Task description
If a line in the records contains the string "target", show that line.
[Opening Data listing section]
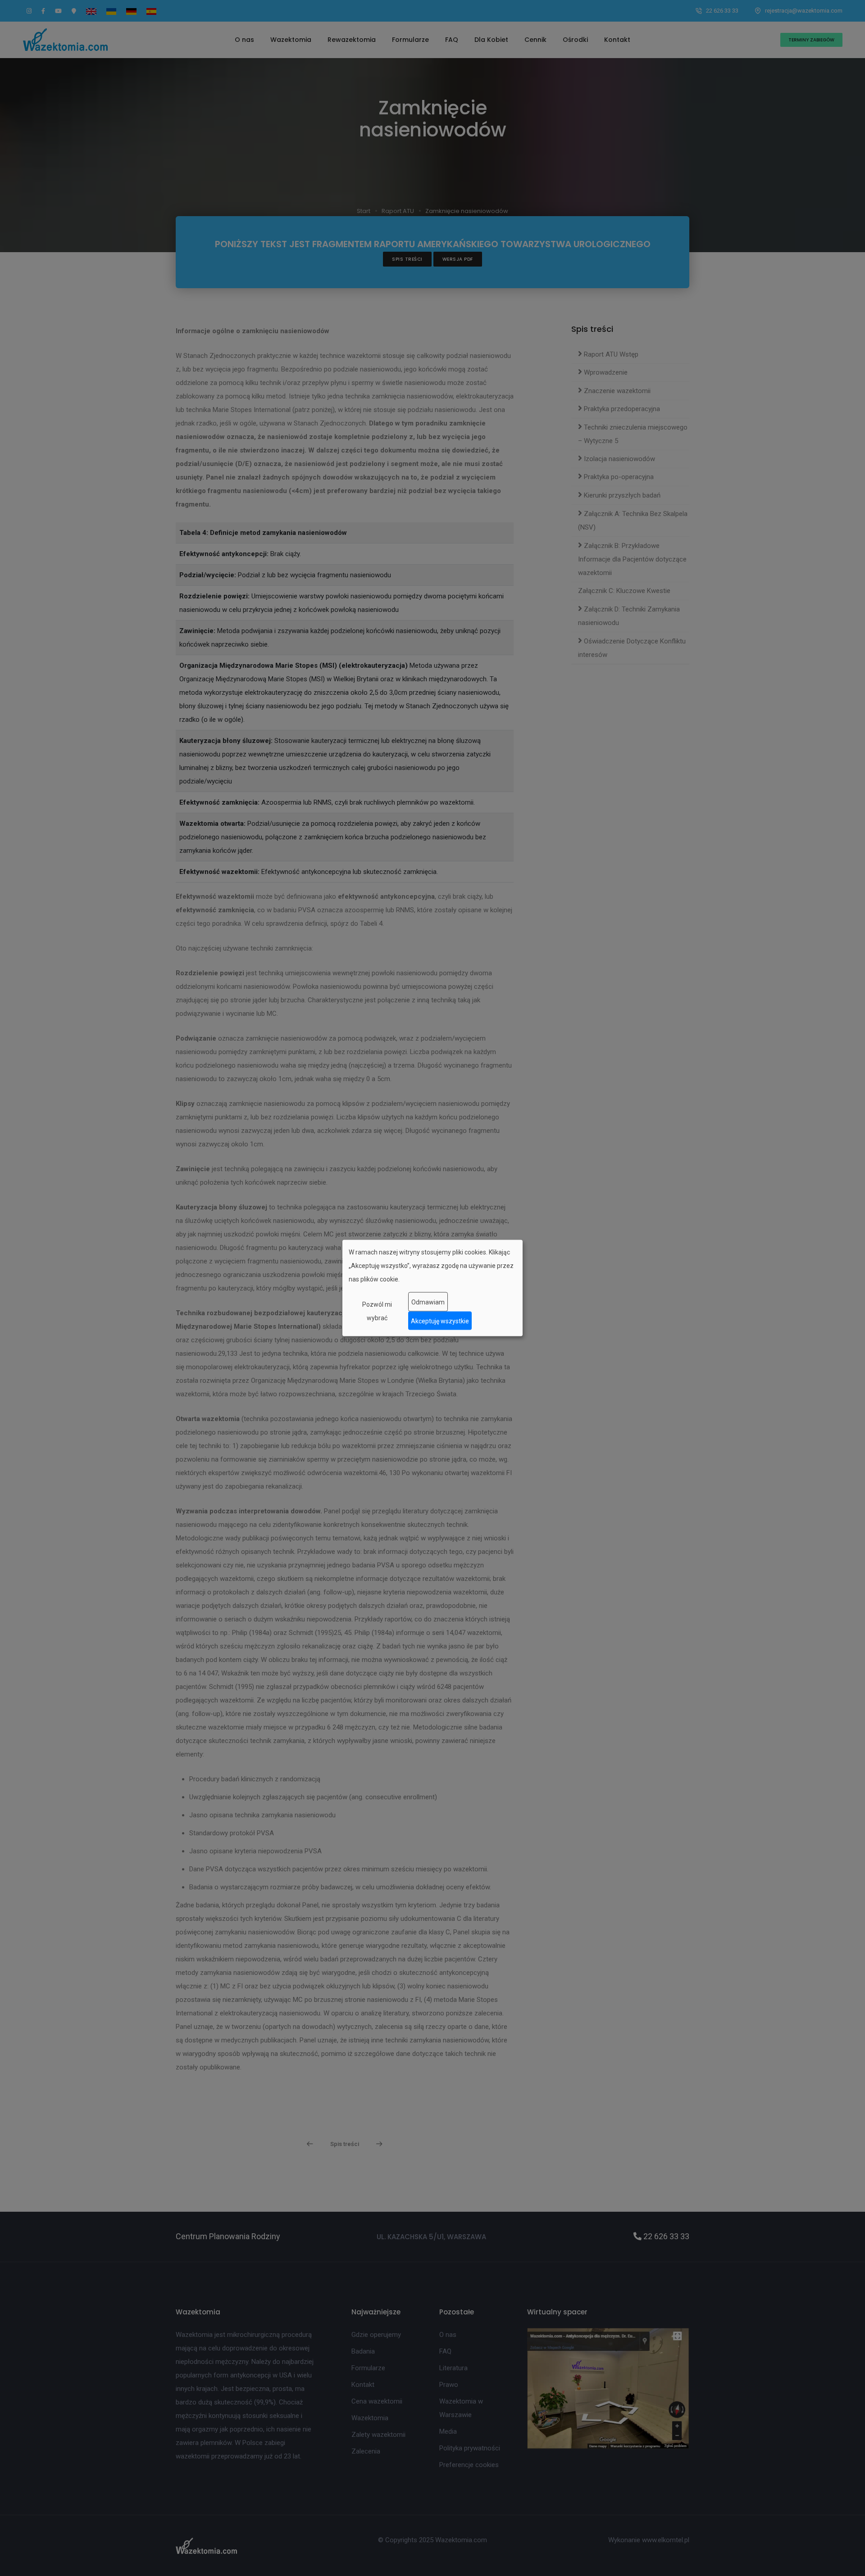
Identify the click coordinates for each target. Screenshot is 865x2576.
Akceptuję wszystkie (440, 1320)
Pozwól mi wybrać (377, 1311)
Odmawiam (428, 1301)
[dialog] (432, 1288)
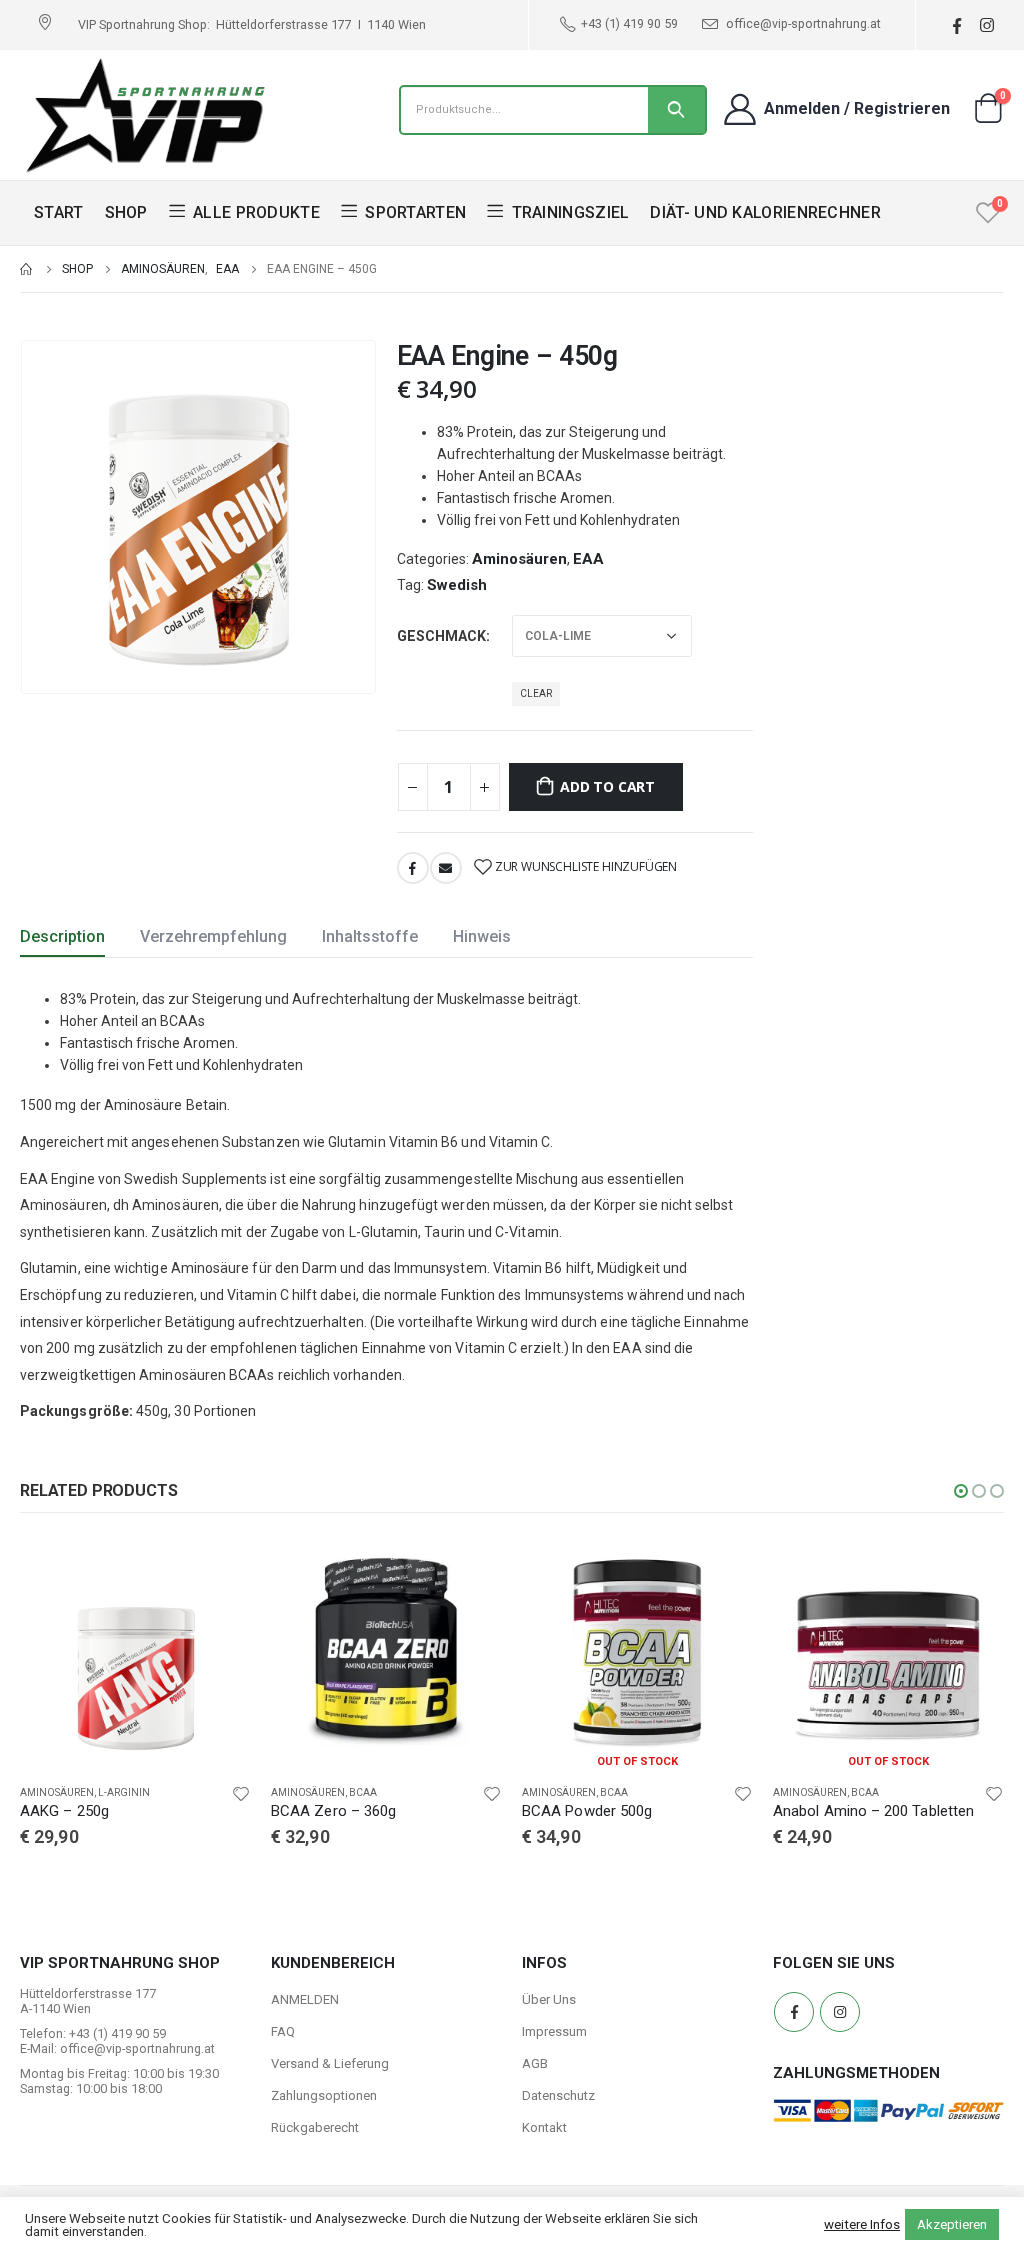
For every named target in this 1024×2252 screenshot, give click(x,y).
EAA (588, 559)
[Closing Data listing section]
Response box
Identify the click coordinates for each target. Screenshot is 865x2576.
For every named target in this 1024×2252 screenshot, give click(x,y).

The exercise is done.